After receiving a denial from the company to reimburse the insurance policy, the plaintiff went to court and won. Although in the judgment the judge found the claim to be, to put it bluntly, frivolous, denying the existence of a policy that did not define the "desirability" or "permissibility" of any type of fire was, he said, pointless. The insurers did not rely on costly appeals and paid $15,000 for the "burnt" cigars.

However, the plaintiff was never able to enjoy the new ones, because immediately after receiving the cash check, he was arrested on the basis of the same policy and his testimony in court. He was accused of 24 episodes (by the number of cigars in the box) of deliberately destroying insured property through arson. And the new trial resulted in 24 months in jail and a $24,000 fine.

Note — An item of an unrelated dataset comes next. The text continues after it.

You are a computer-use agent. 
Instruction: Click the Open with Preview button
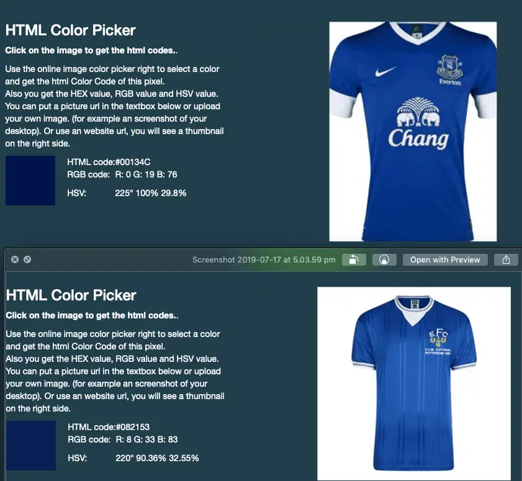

Here's where the saying about a hole dug for others has a high degree of validity. After all, it's not for nothing that they say you should always limit yourself to the size of your own body when doing this kind of "digging".

 
baltik писал(а) >>


baltik , bring back the LOKO avatar! :)))
 

A sober person (true to life)

If you have a sober person at your wedding or company party, chase them away! The sober man is your worst enemy. He doesn't sleep in the salad, he doesn't kiss the groom, he doesn't sour the bride's face - he's dangerous, cunning and terribly cunning! Oh, he is capable of many things: to walk in a straight line, to count to 10 and back, to pronounce the impossible word "oscillograph" without a stutter, to breathe into a straw and to pass a blood alcohol test.
Everything about a sober man is disgusting: his face, his thoughts, his clothes. His face, sober as a pig, is vile by definition. His thoughts are logical and mockingly rational. His clothes are obscenely neat and his shirt is defiantly unbuttoned. He has orange juice in his hand. The sober man's eyes are blatantly brazen, for they do not squint, but there is eternal condemnation in them. He is the embodiment of your conscience. While you, cheerful and happy, revel in dirty dancing with your boss and swapping underwear with Lenochka from accounting department, he observes and remembers. Memory is his main weapon! Tomorrow, unlike you, he'll remember everything. Send him away.
Everything human is alien to him. He's a terminator who's come to kill the spirit of fun. A sober man doesn't laugh at your brilliant, brilliantly brilliant jokes. He doesn't weep over "how pleasant are the evenings in Russia", he doesn't care about "white roses", because he's a callous bastard. When he gets in his car, the windows don't sweat. He can't stand the smell of overbreath and is said not to be reflected in the mirror, for he is a bloodsucker.
Fighting a sober man is useless, but you can easily spot him. To do so, shout at the top of your lungs, "Keep your head up, you midshipmen!" If he doesn't pick up immediately, you should get a vague suspicion. But if he doesn't break down and go, "Destiny and the motherland are one!" - you'll know he's sober. He is no comrade to you - chase him away.

 
DDFedor писал(а) >>

baltik , give me back my avatar! :)))

Yeah, not right now, right here http://lokomotiv.yar.ru/multimedia/downloads/logo.html

and I'll go here http://www.streetmus.ru/mp3/centr-guf/

 
baltik писал(а) >>


>> Good luck! :)
 
DDFedor писал(а) >>

>> Good luck! :)

>> wait, there's questions.
 

Here's a tricky topic for a "grey" person: https://book.mql4.com/ru/basics/operators

so let me get this straight:

Has anyone tried to make EA based on tick counting? The topic seems to fit the question!

The point is to count UP&Down ticks in T -time to make a mate conclusion about Katana's intent.